VIENNA, Austria (TheStreet) -- Two experimental drugs from Agios Pharmaceuticals (AGIO) designed to curb the overactive metabolism of certain kinds of mutated blood cancer cells are showing prolonged responses not normally seen in patients with advanced disease, according to new study results announced Friday.
For one of the Agios drugs, known as AG-221, more than three-quarters of responding blood cancer patients have remained on treatment for six months or longer, with the longest treatment lasting 15 months.
"This is a very high-risk patient population with life expectancy measured in weeks or just a few months, so to see this response and the duration of response is, to some extent, unheard of," said Dr. Eytan Stein of New York's Memorial Sloan Kettering Cancer Center and an investigator involved in the Agios clinical trials.
Updated results from two, phase I studies of Agios drugs AG-221 and AG-120 are being presented at a meeting of the European Hematology Association underway in Vienna.
Celgene (CELG) is partnered with Agios on the development and marketing of AG-221 and AG-120, if approved. A phase III study of AG-221 will start in the second half of this year. Meanwhile, the phase III study of AG-120 is expected to begin in the first half of 2016.
Both AG-221 and AG-120 are pills designed to block mutated, metabolic enzymes known as IDH2 and IDH1, respectively. Normally, cells use the IDH enzymes to help break down nutrients and generate energy. When mutated, the IDH enzymes alter the genetic programming of cells, preventing them from maturing and allowing them to grow uncontrollably.
Patients with certain types of blood cancer have bone marrow crowded with undifferentiated, rapidly dividing blast cells. AG-221 and AG-120 block the mutated IDH enzymes and allow the leukemic cells in bone marrow to mature into normal blood cells. Agios estimates that between 18% to 24% of certain types of leukemia contain mutated IDH enzymes.

*Directions for this task*. Update the Agios drug trial article by rewriting the stretch from "For one of the" through "lasting 15 months.", with "six months" changed to "half a year". The entries after this article are separate material, unconnected to it.

*Information shown*.
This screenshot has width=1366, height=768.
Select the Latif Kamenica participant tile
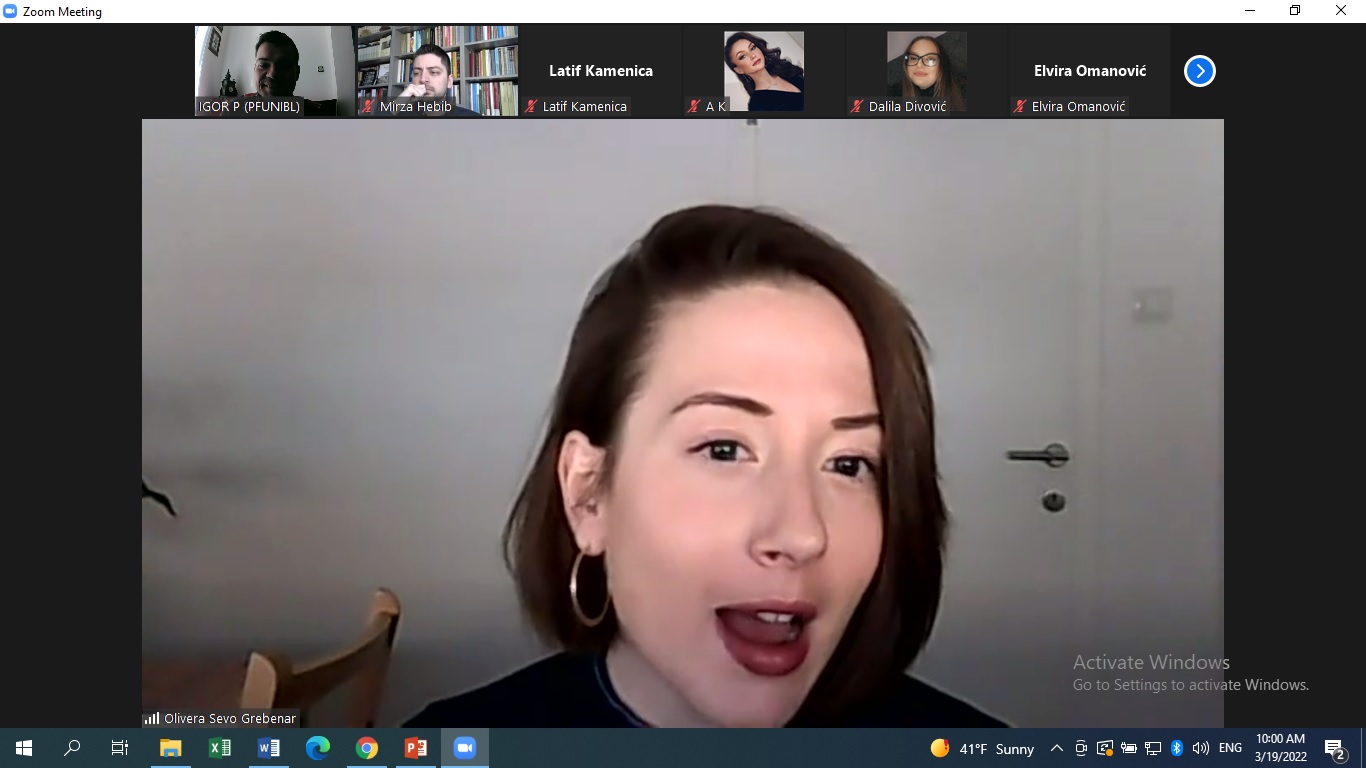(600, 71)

--

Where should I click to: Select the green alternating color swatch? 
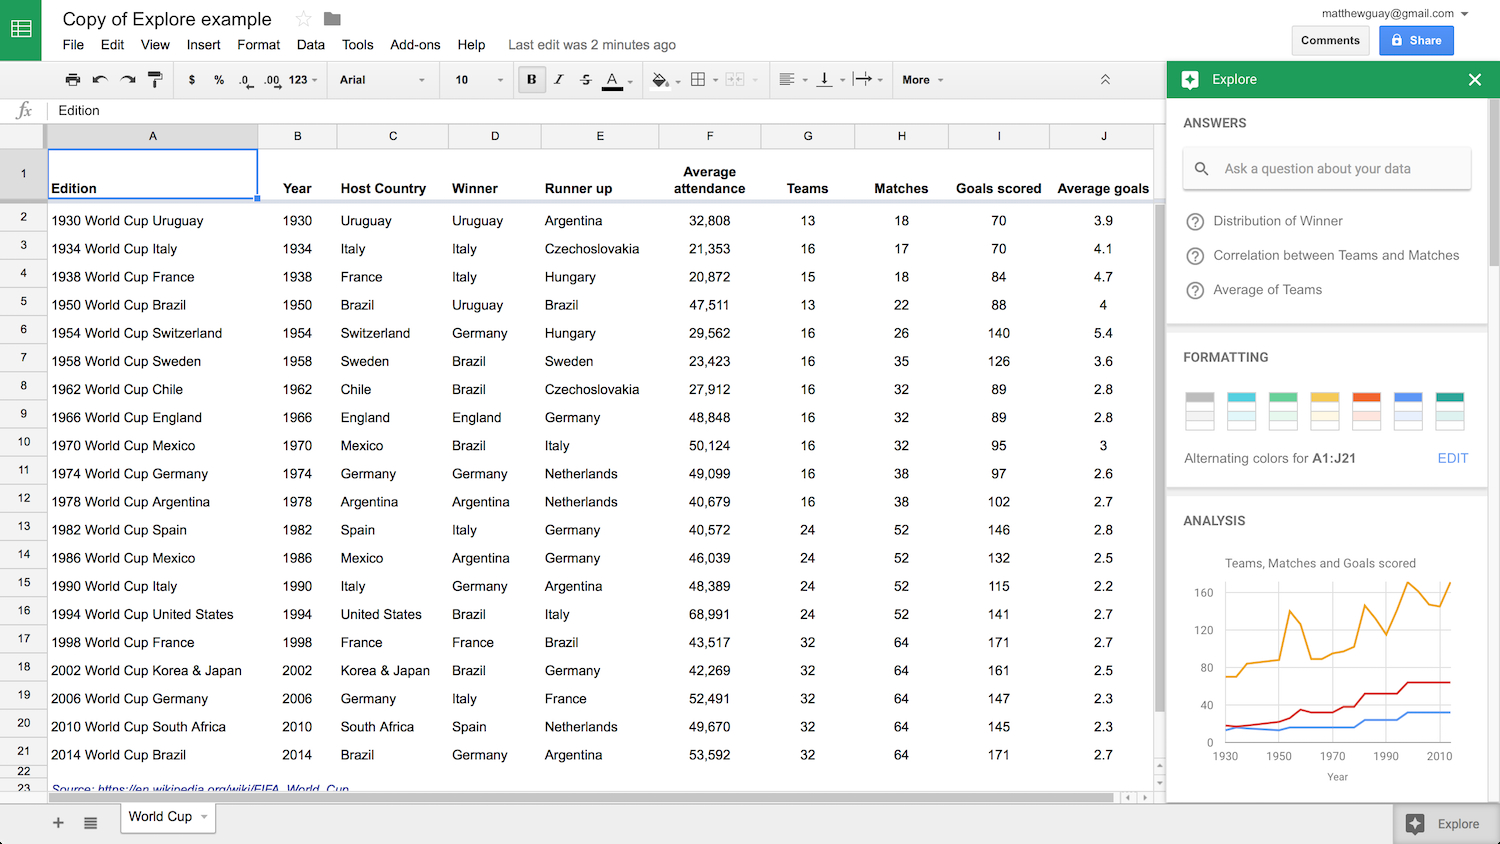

...

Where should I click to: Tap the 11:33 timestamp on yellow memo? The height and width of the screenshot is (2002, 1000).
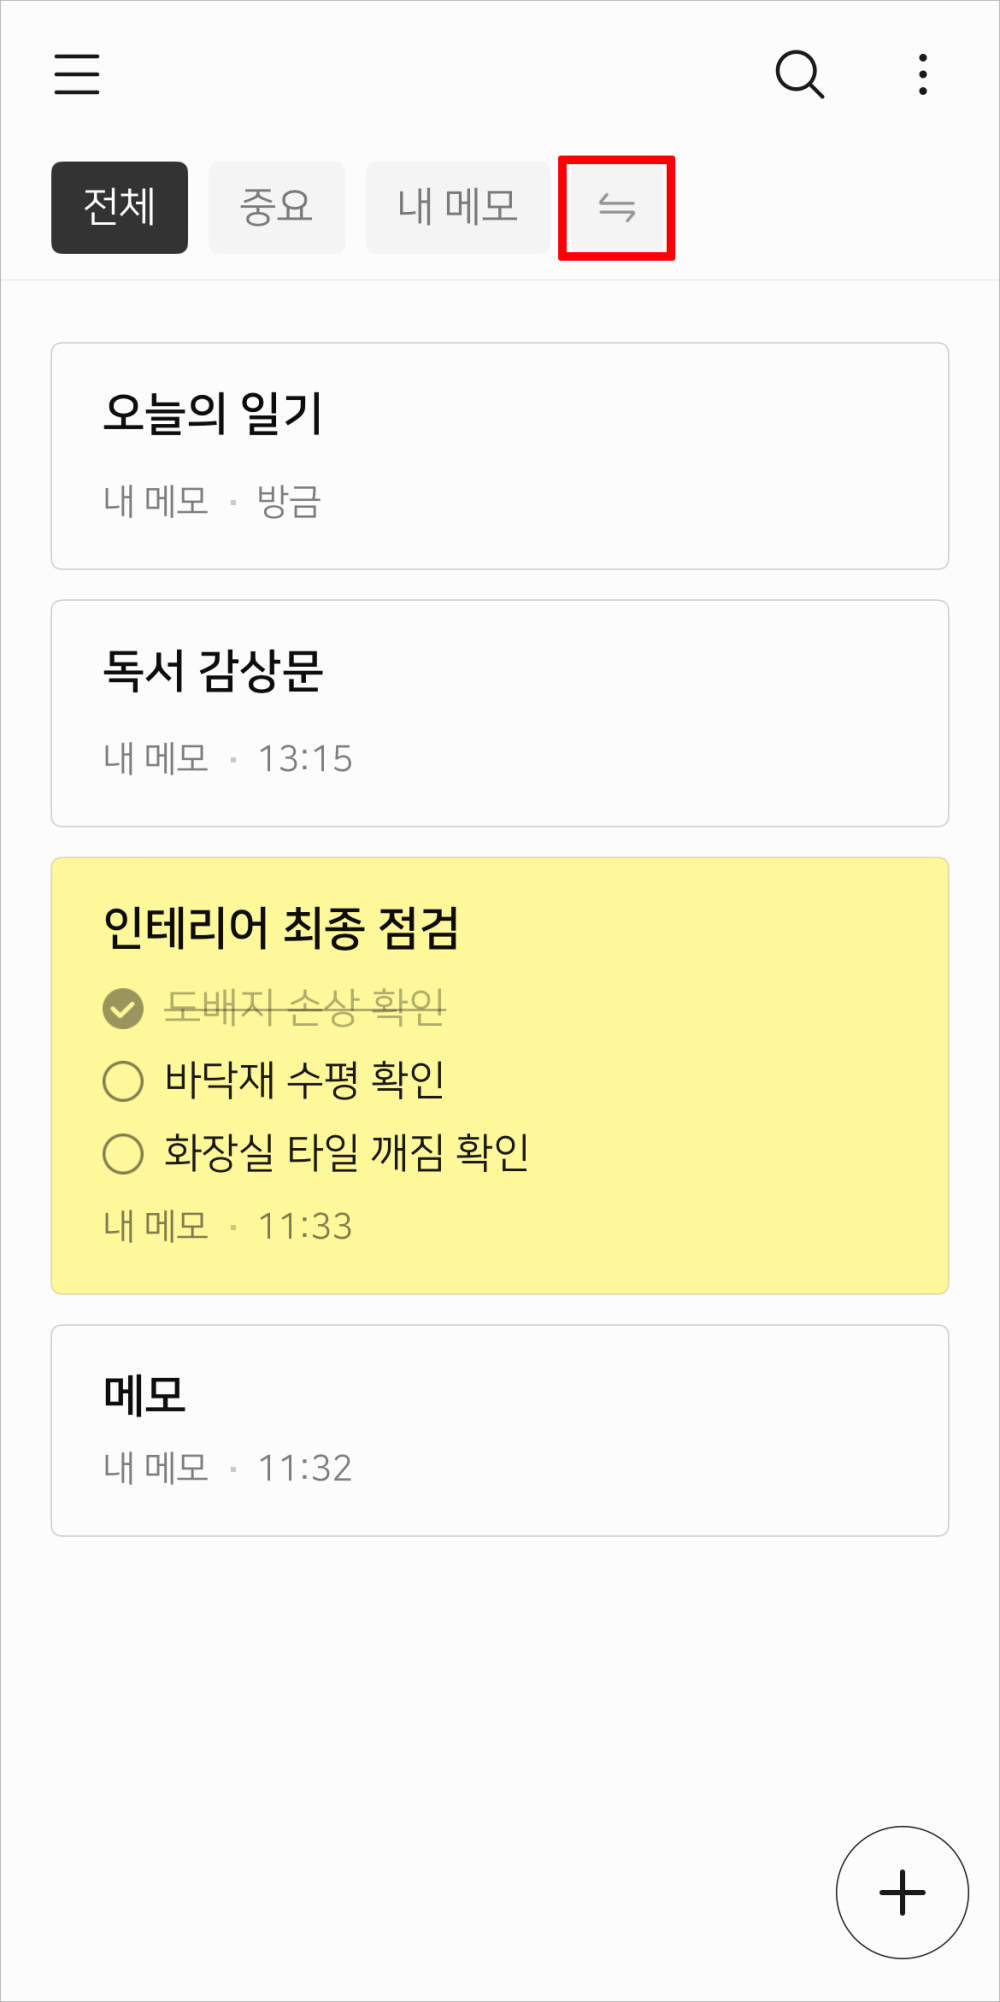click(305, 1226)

*Task output*.
For one of the Agios drugs, known as AG-221, more than three-quarters of responding blood cancer patients have remained on treatment for half a year or longer, with the longest treatment lasting 15 months.